» **Goal**
Copy out the records from the line containing "Click the Jacob Rangel display name" through the line containing "coord(866,136)", keeping both of those lines and changing nothing.

** Start Data shown **

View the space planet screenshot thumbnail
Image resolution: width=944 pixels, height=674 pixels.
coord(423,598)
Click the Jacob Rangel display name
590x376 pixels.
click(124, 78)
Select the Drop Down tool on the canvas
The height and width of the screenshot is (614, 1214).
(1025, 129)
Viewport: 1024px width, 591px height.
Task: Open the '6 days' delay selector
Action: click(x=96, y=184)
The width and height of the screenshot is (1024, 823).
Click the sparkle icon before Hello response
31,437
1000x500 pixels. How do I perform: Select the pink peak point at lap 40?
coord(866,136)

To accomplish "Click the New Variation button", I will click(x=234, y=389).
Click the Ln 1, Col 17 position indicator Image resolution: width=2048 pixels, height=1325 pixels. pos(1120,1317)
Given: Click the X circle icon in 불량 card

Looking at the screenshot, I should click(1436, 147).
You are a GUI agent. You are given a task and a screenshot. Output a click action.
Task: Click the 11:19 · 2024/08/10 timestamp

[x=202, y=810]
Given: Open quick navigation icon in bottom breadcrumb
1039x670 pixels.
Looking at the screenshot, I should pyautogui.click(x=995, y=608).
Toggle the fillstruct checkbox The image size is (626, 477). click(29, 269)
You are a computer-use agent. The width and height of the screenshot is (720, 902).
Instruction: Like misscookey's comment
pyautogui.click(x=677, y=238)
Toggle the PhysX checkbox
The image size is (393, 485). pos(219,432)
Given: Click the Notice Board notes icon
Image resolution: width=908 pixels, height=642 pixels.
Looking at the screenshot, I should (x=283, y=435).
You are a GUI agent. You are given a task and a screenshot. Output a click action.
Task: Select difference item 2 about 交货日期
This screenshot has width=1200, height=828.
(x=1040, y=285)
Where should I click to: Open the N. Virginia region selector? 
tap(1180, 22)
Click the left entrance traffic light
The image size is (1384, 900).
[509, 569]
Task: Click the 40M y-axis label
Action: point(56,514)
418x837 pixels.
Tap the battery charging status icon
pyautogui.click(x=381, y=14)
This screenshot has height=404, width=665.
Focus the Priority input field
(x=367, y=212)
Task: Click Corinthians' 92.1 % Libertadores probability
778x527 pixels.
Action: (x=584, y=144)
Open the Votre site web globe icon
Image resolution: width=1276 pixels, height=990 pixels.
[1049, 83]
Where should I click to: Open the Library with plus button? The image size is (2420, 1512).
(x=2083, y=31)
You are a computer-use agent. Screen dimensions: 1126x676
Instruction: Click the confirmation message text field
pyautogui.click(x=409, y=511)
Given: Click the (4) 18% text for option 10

** End Data shown **

» **Answer to the problem**
Click the Jacob Rangel display name
590x376 pixels.
click(124, 78)
Select the Drop Down tool on the canvas
The height and width of the screenshot is (614, 1214).
(1025, 129)
Viewport: 1024px width, 591px height.
Task: Open the '6 days' delay selector
Action: click(x=96, y=184)
The width and height of the screenshot is (1024, 823).
Click the sparkle icon before Hello response
31,437
1000x500 pixels. How do I perform: Select the pink peak point at lap 40?
coord(866,136)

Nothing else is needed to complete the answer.